Most significantly, at the age of 22, both men took the IQ-type tests required of candidate military officers. (The U.S. military, which has studied the predictive power of IQ in vastly more detail than any other institution, remains intensely dedicated to the value of intelligence testing.)
Bush's scores on the Air Force Officer Qualifying Test have been briefly mentioned in the press. But no-one before now has fully explained what they mean.
And, even more important, this is first article to publish Kerry's score on the Navy's Officer Qualification Test.
The two tests aren't perfectly comparable. But they provide no evidence that Kerry is smarter. If anything, Bush is smarter than Kerry.
These scores are still relevant because IQ's don't change much over time. The Daily Telegraph of London reported on a 66 year long study in Scotland:
"People who sat an IQ test at the age of 11 in 1932 were ranked in exactly the same order when they took the exam again at the age of 77, showing that intelligence is stable throughout life." [Longevity is linked to IQ, By Auslan Cramb, September 28,2000]
So the scores politicians earned as college seniors still have surprising significance.
Yes, it's crass to look at the Presidential candidates' scores on IQ-like exams. For all their many limitations, however, cognitive tests have a unique advantage. Spinmeisters can manipulate their clients' images—but they can't manipulate these old test scores.
And, yes, the candidates' IQ scores are hardly the most important factor in choosing a President.
But I believe the public has a right to know all the facts.
Am I writing this because I am biased against one candidate?
No. As a conservative Republican concerned by the President's Invade-the-World / Invite-the-World policies on Iraq and immigration, I've certainly criticized Bush more than I've attacked Kerry.

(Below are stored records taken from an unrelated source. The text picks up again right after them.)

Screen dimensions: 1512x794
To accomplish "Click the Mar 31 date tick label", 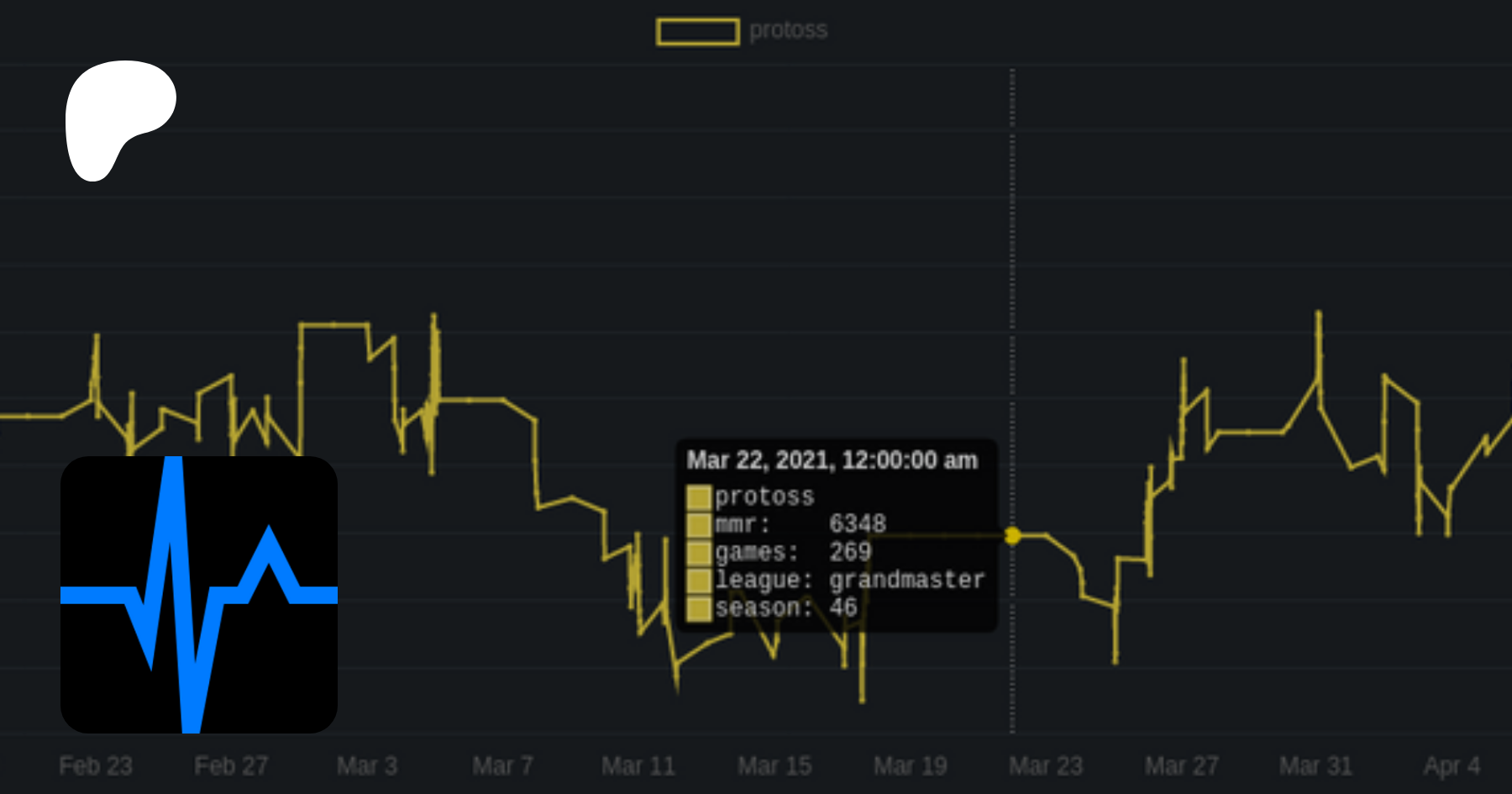I will click(x=1316, y=766).
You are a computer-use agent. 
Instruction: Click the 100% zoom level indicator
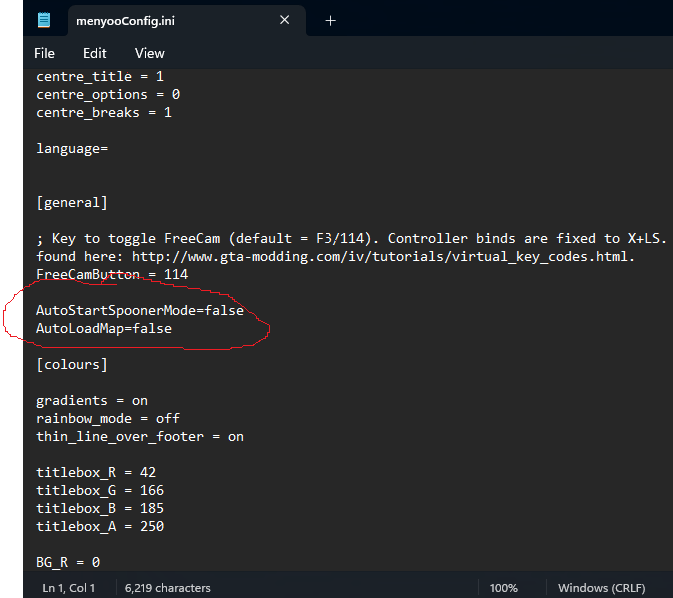click(x=503, y=588)
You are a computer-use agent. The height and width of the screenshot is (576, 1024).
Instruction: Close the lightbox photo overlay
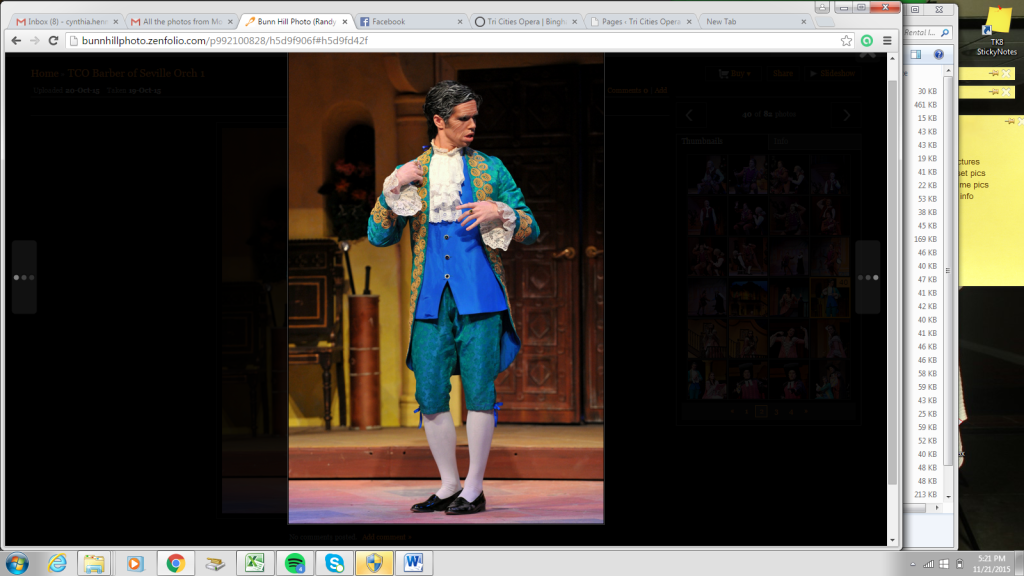click(867, 54)
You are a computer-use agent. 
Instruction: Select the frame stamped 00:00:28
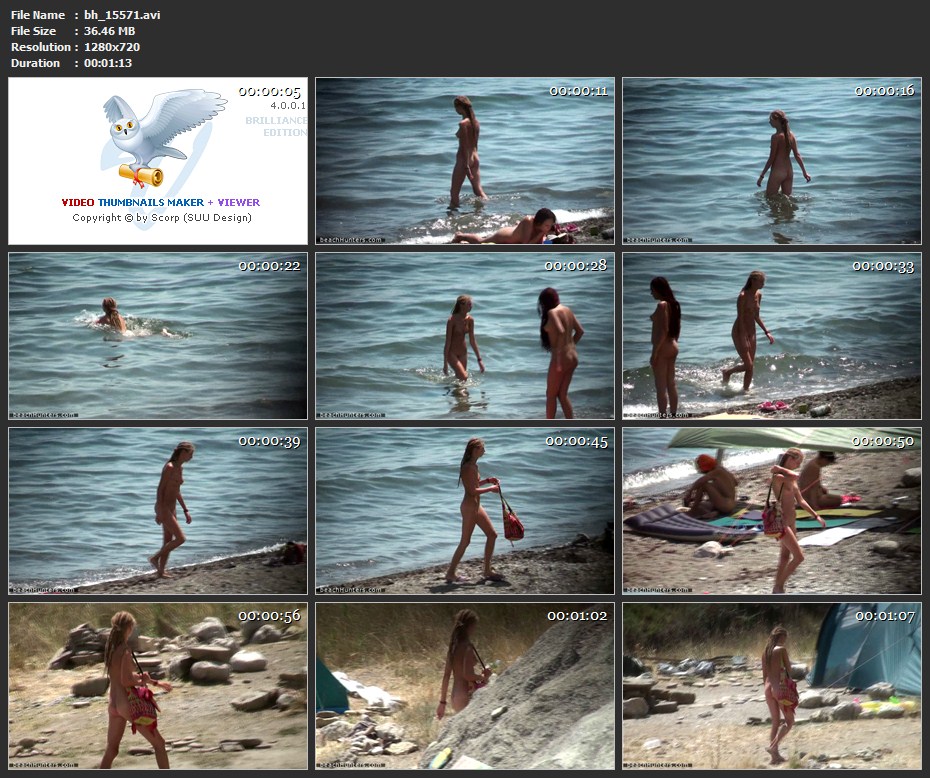click(x=465, y=336)
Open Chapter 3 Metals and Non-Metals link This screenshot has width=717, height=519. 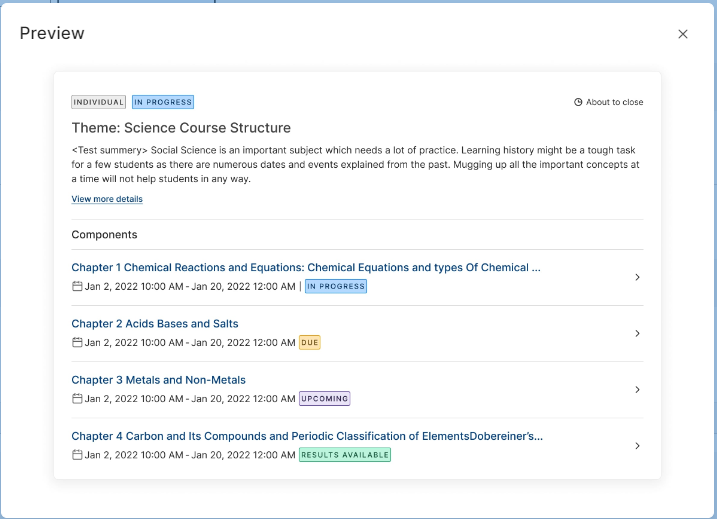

But I haven't spent weeks on this story out of any hidden desire to denigrate or promote either candidate. In fact, I couldn't prove who scored higher until two days ago. And, for all I know, showing that Kerry isn't quite the brainiac that his supporters assume might make him more popular.
I just think Americans need to know the truth.
In the long run, however, we do need to think about the quality of the candidates our current primary system is producing. Are these two the best our nation of nearly 300,000,000 can put forward?
Despite Howell Raines's diktat on the natural superiority of the liberal candidate, quoted in my epigraph, there was always room for doubt that Kerry was objectively sharper than Bush. While Bush mangles the English language, Kerry inundates it in dependent clauses. Chris Suellentrop recently reported in Slate how Kerry somehow bloviated the 2,500 crisply-written words his speechwriters handed to him into 5,300 soggily-spoken words.
Bush's 1206 SAT score on the college entrance exam and his C average at Yale have been public knowledge since the last election. (Bush's Graduate Management Aptitude Test score and grades at Harvard Business School, however, are not known.)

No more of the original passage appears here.